I always wanted to ask. I am using my API GH/KH test kit and it says every drop is = 1 dkh. Therefor if it takes 4 drops to change colour your GH or KH would be 4.


NOW. How on earth do you measure a kH of 0 like some people post. lol

I cannot figure it out.... unless you do X-1.


----------



## randy (Jan 29, 2012)

If one drop changes colour, it could be anywhere between 0 and 1. So you let half of the water vaporize, test it again, if it's still 1 drop then you know your original KH was less than 0.5. Keep doing that until it's close enough to 0.
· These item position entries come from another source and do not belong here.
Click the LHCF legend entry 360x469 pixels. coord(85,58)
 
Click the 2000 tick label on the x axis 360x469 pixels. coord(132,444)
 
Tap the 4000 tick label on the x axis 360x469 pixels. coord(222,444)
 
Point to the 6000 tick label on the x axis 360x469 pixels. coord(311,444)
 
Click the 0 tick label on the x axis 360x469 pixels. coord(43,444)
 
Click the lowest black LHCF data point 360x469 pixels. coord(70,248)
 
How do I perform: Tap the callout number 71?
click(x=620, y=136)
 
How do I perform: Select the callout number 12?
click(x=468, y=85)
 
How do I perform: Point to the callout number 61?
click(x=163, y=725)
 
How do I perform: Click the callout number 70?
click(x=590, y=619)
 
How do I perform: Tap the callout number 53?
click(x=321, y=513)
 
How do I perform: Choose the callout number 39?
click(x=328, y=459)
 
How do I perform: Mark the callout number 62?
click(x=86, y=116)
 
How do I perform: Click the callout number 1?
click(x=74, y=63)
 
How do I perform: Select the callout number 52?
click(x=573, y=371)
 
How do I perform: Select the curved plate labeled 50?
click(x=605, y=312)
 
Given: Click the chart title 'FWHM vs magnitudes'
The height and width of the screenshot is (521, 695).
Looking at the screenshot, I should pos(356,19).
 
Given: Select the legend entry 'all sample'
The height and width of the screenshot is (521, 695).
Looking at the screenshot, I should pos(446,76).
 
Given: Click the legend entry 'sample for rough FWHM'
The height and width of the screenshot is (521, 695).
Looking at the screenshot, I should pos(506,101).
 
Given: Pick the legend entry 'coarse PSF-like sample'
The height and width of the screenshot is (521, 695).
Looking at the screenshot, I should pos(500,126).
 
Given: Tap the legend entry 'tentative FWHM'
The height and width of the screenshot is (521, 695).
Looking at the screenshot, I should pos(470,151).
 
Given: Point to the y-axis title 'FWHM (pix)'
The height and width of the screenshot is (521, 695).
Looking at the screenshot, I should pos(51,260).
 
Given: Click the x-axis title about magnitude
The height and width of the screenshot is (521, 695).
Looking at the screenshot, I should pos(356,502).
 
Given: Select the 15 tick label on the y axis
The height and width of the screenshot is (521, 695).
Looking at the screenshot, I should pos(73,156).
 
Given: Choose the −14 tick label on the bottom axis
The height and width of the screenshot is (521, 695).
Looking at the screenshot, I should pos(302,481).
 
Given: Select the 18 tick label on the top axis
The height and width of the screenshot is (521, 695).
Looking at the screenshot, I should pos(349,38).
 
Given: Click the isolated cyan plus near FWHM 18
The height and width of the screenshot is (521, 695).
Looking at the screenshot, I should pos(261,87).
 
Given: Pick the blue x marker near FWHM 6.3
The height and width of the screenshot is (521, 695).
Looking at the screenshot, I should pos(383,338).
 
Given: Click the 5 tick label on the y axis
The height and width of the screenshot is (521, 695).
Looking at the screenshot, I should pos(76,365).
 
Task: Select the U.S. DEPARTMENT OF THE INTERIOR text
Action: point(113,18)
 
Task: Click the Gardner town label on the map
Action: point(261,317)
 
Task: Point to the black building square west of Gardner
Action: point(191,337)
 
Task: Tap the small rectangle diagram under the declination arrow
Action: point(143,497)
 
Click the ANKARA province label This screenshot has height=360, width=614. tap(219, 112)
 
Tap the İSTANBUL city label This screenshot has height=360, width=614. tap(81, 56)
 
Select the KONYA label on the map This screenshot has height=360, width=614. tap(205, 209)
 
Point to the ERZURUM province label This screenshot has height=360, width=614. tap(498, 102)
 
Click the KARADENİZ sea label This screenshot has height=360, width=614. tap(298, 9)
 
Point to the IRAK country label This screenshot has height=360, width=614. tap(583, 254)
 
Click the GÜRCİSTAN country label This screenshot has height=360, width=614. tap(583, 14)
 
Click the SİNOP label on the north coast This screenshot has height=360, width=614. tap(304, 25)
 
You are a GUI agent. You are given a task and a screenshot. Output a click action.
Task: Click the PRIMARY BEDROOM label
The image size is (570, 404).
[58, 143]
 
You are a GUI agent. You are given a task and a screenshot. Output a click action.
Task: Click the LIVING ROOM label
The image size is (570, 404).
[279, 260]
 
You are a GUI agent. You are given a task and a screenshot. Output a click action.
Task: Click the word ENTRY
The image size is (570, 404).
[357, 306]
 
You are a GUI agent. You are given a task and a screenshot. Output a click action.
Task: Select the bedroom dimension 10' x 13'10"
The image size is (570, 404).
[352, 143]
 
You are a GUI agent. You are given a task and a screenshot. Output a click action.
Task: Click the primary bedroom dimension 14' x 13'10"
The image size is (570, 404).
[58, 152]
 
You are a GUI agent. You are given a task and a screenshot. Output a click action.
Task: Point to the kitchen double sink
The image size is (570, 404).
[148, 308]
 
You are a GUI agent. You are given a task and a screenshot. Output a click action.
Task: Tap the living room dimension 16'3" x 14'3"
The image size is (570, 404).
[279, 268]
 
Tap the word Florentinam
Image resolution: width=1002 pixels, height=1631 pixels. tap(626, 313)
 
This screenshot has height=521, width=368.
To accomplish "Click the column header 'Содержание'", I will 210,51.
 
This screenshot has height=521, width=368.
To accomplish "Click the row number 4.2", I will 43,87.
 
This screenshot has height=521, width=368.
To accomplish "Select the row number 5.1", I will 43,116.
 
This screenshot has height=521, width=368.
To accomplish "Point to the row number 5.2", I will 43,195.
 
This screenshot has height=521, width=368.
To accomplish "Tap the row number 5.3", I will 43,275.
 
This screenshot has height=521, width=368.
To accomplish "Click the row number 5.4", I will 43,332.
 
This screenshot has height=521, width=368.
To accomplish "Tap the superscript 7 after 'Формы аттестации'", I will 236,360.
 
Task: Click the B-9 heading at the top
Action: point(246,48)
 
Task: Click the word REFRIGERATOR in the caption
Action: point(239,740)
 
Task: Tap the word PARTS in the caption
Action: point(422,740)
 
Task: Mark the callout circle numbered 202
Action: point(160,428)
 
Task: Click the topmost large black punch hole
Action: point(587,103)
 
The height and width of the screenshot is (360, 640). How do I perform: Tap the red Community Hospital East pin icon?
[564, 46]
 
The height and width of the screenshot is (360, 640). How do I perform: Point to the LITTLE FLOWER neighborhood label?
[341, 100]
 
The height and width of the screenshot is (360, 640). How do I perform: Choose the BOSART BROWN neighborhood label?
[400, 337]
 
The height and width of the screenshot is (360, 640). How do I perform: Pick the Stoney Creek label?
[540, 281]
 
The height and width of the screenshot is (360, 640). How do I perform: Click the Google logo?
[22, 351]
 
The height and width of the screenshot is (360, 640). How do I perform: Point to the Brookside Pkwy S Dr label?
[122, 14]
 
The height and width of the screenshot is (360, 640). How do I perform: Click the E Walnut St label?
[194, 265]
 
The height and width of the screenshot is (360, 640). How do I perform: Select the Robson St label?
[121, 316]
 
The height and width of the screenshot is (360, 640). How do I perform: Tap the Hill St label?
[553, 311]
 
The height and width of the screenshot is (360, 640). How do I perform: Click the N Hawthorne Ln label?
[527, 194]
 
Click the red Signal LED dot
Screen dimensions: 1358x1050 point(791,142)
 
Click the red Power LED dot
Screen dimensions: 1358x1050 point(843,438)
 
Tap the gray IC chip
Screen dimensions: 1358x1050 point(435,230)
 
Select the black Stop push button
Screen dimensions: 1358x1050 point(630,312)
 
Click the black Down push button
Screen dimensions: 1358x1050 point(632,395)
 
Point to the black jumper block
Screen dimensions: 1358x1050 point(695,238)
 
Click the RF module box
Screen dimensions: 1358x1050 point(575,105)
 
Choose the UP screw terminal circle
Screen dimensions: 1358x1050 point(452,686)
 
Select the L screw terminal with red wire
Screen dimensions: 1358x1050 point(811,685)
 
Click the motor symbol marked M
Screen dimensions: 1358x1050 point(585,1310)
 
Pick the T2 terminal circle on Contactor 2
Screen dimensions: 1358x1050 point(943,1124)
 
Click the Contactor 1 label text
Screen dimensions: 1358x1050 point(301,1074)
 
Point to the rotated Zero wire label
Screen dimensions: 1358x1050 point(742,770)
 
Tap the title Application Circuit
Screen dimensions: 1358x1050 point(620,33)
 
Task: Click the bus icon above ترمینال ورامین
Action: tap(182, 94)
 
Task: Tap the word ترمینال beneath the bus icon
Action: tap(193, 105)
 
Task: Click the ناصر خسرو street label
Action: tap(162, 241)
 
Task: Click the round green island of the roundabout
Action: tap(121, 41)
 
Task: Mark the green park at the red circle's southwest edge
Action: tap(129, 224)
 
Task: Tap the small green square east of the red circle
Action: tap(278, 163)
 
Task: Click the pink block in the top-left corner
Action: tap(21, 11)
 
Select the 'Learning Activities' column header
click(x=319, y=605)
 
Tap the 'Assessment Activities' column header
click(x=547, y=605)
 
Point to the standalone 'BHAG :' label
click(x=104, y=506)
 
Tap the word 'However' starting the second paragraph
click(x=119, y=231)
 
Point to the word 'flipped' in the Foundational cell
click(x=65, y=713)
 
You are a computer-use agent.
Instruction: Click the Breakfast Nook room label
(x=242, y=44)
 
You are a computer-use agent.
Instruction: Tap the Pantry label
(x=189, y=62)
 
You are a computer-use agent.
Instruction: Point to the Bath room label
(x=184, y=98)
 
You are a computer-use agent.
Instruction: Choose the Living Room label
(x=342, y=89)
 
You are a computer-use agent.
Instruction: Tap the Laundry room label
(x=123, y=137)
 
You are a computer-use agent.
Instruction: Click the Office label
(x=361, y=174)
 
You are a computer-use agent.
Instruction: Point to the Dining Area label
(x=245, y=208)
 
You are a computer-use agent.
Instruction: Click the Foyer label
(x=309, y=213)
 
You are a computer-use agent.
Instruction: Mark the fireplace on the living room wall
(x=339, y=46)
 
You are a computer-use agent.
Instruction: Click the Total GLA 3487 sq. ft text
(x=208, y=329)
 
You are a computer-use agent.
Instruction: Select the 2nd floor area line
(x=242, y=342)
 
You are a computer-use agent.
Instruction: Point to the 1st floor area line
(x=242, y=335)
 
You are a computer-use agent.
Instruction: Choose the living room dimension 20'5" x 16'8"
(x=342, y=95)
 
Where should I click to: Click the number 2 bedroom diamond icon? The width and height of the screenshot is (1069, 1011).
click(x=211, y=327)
And yes, I'm just kidding... I normally say my KH is 0~1, I don't think it makes a big difference between 0 and 1 anyway.


----------



## getochkn (Jul 10, 2011)

Double the water you test with. If 1 drop still changes to yellow in 10ml, it's 0.


----------



## Symplicity (Oct 14, 2011)

getochkn said:


> Double the water you test with. If 1 drop still changes to yellow in 10ml, it's 0.


lol nice that works


----------



## getochkn (Jul 10, 2011)

Any of the test kits can be done with half water and half drops too. If it's 10 drops of solution A & B like for the nitrate test, use 2.5ml water and 5 drops of each to get the same result and make your test kit last twice as long.


----------



## Darkblade48 (Jan 28, 2008)

randy said:


> If one drop changes colour, it could be anywhere between 0 and 1. So you let *half of the water vaporize*, test it again, if it's still 1 drop then you know your original KH was less than 0.5. Keep doing that until it's close enough to 0.


If you let half the water evaporate, the carbonate hardness will remain the same 

The other methods posted work to measure a kH less than 1, as the kH test kit works by titration.


----------



## randy (Jan 29, 2012)

Darkblade48 said:


> If you let half the water evaporate, the carbonate hardness will remain the same


I guess I figured out the flaw in my theory but I was really just joking.


----------